Task requirements — Return each line of the data below that contains the string "title", copied unchanged.

Interface element records:
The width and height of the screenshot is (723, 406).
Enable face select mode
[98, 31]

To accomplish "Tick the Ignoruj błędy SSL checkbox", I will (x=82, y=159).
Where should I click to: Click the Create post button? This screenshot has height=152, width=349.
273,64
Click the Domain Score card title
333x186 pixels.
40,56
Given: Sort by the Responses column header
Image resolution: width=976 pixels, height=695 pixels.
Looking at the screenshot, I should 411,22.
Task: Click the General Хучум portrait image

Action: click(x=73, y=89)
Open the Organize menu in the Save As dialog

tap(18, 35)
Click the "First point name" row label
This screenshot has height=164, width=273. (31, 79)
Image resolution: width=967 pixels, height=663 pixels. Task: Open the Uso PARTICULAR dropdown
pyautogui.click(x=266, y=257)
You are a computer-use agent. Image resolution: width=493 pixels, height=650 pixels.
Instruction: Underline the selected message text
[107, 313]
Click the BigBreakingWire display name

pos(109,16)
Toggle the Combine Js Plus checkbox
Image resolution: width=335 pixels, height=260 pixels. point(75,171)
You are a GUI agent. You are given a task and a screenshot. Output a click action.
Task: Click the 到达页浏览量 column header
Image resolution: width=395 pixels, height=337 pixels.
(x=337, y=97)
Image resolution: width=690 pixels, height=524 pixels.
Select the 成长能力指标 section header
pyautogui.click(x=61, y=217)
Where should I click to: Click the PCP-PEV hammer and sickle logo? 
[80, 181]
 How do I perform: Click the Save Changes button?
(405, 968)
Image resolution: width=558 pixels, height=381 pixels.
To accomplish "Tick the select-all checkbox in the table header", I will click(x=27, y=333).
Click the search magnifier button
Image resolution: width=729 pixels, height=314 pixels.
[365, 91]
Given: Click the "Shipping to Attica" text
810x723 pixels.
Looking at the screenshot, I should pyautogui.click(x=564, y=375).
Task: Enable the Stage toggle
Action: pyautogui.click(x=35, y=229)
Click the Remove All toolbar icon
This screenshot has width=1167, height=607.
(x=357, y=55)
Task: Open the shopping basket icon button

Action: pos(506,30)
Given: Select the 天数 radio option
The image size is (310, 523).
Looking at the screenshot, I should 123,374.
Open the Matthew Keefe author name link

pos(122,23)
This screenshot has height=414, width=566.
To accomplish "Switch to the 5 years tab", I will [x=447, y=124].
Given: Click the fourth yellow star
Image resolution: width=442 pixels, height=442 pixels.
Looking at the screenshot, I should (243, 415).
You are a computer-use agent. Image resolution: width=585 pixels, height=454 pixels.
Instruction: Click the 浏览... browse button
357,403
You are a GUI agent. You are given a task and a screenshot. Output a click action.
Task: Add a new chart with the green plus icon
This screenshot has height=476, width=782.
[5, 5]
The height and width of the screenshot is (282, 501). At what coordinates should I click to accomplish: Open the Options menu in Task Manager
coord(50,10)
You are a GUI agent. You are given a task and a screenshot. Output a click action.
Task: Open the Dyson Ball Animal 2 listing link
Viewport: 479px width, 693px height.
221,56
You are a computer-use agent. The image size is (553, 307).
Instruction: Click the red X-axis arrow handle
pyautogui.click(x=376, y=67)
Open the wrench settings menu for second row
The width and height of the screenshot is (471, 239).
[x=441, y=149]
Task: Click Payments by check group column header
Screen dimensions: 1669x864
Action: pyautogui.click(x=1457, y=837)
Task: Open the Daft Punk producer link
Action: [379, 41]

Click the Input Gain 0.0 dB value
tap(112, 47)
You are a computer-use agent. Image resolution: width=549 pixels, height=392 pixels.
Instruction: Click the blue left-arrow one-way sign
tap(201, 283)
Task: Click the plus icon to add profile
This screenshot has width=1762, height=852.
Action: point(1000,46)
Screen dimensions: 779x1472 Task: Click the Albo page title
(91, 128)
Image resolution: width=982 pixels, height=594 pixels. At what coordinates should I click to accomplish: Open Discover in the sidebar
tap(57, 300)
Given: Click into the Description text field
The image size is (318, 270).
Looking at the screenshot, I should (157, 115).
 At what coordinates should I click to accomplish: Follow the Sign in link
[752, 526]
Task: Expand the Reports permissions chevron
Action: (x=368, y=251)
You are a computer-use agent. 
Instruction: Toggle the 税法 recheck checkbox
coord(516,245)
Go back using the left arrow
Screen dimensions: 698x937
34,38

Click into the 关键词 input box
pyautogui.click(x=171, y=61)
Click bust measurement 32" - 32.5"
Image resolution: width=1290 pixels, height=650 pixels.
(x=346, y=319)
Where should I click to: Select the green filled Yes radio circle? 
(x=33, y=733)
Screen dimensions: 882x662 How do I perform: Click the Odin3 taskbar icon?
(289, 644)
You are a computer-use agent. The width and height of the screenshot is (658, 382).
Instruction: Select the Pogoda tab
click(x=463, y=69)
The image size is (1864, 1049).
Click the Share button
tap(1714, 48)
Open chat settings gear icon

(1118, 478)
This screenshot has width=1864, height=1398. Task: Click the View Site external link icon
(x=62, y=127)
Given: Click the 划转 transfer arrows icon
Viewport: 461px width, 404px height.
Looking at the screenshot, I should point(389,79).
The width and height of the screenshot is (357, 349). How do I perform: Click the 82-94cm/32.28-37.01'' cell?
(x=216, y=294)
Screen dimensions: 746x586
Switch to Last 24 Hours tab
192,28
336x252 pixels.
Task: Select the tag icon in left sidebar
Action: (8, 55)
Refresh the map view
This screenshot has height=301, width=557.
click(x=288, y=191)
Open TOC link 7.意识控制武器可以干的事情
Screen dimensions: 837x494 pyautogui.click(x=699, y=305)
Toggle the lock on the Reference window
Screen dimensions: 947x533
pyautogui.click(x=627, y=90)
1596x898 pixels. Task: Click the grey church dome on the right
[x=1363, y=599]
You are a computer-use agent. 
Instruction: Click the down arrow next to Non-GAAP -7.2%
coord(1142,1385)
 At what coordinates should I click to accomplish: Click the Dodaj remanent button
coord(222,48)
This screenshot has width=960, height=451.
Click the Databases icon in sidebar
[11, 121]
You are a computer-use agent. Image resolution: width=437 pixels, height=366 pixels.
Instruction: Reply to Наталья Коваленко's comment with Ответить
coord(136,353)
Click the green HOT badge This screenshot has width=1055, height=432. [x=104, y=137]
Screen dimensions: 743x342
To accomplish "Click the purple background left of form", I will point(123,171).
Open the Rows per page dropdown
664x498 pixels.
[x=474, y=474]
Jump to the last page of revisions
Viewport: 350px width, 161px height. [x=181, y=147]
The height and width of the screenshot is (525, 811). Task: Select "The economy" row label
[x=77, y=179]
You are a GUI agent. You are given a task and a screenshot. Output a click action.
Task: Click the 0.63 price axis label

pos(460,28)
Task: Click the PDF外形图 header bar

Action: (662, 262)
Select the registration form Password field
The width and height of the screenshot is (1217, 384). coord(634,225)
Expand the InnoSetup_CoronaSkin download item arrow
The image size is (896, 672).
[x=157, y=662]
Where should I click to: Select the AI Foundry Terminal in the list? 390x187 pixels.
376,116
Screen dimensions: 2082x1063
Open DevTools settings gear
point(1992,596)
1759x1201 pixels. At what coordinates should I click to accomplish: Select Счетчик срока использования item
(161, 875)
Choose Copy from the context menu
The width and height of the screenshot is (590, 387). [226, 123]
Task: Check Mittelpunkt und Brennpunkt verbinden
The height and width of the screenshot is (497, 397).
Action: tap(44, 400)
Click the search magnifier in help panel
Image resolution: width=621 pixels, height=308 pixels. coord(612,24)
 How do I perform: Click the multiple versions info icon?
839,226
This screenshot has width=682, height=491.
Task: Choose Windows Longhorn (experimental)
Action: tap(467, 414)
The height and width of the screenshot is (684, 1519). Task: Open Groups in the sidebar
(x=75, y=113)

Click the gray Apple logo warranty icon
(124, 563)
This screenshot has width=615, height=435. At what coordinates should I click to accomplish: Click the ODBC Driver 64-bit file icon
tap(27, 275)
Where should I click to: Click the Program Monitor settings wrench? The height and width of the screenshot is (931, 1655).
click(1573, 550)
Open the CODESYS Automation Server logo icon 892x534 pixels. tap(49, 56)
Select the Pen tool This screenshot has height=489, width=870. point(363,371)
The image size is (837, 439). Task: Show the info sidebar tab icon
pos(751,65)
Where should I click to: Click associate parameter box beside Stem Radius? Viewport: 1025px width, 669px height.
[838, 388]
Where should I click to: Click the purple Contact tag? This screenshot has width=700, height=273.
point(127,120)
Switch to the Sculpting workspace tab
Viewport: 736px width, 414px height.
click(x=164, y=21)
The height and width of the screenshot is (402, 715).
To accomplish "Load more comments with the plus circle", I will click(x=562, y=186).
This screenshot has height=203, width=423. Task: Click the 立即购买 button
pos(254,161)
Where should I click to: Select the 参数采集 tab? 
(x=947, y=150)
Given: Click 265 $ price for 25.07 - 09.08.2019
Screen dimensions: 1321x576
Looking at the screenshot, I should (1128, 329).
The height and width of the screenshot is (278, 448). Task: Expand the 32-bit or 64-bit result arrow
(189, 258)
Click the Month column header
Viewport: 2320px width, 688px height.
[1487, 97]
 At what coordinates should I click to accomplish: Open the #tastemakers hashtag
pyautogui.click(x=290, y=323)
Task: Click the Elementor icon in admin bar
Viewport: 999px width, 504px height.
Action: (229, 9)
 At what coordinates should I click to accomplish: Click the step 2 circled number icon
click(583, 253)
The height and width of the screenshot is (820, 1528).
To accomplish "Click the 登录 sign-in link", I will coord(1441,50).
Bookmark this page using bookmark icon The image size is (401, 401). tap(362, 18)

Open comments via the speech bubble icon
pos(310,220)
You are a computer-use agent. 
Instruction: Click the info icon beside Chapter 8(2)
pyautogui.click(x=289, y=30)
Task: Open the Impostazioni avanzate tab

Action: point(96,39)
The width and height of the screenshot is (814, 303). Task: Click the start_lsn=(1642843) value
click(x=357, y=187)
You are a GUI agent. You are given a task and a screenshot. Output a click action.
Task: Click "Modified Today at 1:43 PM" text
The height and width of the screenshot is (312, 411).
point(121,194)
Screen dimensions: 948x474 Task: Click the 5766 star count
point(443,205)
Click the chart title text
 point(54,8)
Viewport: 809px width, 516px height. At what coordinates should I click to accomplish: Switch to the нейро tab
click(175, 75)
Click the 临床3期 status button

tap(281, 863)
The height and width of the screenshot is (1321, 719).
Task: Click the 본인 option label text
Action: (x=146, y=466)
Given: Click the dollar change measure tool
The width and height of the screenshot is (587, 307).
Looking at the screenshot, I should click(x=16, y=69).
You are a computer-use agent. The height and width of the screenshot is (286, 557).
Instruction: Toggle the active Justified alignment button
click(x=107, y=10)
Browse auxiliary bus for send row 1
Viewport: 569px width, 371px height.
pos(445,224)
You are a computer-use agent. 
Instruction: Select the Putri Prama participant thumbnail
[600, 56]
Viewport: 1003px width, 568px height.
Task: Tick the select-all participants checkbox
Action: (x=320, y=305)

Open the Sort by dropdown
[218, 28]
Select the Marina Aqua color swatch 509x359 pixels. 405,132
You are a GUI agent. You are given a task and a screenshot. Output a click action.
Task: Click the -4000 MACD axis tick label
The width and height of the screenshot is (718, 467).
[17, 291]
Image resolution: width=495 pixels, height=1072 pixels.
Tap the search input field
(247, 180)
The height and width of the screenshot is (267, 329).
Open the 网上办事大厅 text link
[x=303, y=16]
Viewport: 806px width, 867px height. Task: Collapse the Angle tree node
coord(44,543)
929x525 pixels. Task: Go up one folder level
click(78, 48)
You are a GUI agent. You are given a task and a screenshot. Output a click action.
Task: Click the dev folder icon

Output of the task —
Click the Domain Score card title
Screen dimensions: 779x1472 Task: Click the Albo page title
Click the chart title text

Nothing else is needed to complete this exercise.